We applied both the refineR and the kosmic algorithm22 to the same dataset (Fig. 2c) to compare the performance of our proposed algorithm to the publicly available, peer-reviewed and most recently published indirect method. For performance evaluation, besides reporting the upper and lower reference limit for each result, we calculated error and bias averaged over all test cases:

$$\text{Mean percentage error: } MPE= \frac{1}{n}\times \sum_{i=1}^{n}\frac{|r{i}_{i}-gt|}{gt},$$
(2)
$$Relative\,Bias=\frac{1}{n}\times \sum_{i=1}^{n}\frac{r{i}_{i}-gt}{gt},$$
(3)

where gt = ground truth for lower and upper reference limit, rii = reference interval i, and n = number of (simulated) cases.

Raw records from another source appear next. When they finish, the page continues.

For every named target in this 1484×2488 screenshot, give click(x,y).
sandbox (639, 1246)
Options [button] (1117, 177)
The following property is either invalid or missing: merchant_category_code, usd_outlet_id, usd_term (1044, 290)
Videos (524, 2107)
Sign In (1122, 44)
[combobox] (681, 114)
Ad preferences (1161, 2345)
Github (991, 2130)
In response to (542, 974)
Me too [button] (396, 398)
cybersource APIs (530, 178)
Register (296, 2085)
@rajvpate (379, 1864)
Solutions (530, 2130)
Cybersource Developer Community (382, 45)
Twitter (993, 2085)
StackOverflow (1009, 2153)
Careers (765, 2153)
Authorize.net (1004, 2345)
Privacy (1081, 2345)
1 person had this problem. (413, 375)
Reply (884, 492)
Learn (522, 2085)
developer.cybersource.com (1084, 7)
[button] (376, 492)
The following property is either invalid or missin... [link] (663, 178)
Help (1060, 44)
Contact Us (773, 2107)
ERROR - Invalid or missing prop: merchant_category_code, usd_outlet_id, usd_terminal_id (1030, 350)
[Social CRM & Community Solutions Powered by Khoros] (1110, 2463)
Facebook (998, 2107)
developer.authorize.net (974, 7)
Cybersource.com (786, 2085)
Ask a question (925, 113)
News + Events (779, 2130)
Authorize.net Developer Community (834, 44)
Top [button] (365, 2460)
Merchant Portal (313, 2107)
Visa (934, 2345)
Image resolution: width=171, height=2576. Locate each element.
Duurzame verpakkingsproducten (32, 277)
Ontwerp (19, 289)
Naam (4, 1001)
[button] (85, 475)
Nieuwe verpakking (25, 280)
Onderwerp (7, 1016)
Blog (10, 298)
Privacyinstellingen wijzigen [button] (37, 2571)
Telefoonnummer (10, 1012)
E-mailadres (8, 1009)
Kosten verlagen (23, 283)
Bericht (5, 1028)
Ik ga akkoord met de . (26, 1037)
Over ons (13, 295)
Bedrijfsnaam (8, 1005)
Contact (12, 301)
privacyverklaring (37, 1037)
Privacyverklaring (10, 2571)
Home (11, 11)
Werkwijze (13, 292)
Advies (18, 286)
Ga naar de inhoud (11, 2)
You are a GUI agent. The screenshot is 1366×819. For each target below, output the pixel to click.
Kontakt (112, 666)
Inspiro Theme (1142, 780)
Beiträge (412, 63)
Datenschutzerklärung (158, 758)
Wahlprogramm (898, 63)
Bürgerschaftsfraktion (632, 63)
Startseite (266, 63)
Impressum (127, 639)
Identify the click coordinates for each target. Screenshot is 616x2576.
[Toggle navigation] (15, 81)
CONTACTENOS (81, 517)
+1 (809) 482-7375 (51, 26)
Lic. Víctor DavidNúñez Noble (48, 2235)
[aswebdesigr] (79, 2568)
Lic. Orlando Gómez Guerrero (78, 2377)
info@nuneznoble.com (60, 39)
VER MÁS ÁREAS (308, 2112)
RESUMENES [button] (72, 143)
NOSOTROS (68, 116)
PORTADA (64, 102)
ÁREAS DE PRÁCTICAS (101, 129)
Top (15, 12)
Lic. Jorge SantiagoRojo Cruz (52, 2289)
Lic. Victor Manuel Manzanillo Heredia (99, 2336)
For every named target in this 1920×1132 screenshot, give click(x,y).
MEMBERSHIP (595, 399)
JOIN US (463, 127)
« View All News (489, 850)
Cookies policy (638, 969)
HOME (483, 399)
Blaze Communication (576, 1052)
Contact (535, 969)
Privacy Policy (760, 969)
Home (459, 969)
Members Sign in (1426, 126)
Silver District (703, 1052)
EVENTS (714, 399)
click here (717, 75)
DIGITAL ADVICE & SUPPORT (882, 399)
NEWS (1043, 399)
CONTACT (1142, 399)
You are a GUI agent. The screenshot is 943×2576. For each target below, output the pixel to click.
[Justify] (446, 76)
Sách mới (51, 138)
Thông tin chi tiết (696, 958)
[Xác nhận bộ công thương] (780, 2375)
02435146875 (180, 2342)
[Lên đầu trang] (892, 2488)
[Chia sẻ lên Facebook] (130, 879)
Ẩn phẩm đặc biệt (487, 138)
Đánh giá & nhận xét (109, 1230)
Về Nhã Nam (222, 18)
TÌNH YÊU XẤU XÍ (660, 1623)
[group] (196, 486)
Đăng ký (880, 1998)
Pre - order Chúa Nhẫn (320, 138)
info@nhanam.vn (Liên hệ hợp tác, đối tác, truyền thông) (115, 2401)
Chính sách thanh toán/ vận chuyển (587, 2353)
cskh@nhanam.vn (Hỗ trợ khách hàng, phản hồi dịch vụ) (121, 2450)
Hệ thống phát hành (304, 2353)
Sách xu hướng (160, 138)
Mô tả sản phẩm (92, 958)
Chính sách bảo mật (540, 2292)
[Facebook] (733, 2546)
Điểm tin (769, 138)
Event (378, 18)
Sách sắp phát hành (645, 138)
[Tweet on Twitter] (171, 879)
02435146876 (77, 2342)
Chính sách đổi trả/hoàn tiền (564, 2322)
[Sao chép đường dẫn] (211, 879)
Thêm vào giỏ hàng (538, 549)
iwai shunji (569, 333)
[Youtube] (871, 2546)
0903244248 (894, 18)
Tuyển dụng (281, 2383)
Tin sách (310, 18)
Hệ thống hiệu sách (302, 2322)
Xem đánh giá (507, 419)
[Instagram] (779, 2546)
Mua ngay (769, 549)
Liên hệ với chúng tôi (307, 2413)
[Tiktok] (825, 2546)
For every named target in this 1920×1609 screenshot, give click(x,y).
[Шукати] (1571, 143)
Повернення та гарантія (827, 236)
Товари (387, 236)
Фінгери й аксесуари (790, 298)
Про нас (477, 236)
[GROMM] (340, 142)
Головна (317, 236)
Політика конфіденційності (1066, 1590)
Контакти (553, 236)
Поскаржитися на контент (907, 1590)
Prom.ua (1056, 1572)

For a convenient comparison of the quality of results, we also grouped the estimated reference intervals into five different categories, defined using the total error specification from the EFLM (European Federation of Clinical Chemistry and Laboratory Medicine) biological variation database29 (Fig. 2d). We decided to use the total error as a benchmark, as it considers both the biological variability and the analytical error for each marker. The total error specifications for the different markers are shown in Table 1.

Table 1 Definition of evaluation categories for different simulated analytes using the total error specification.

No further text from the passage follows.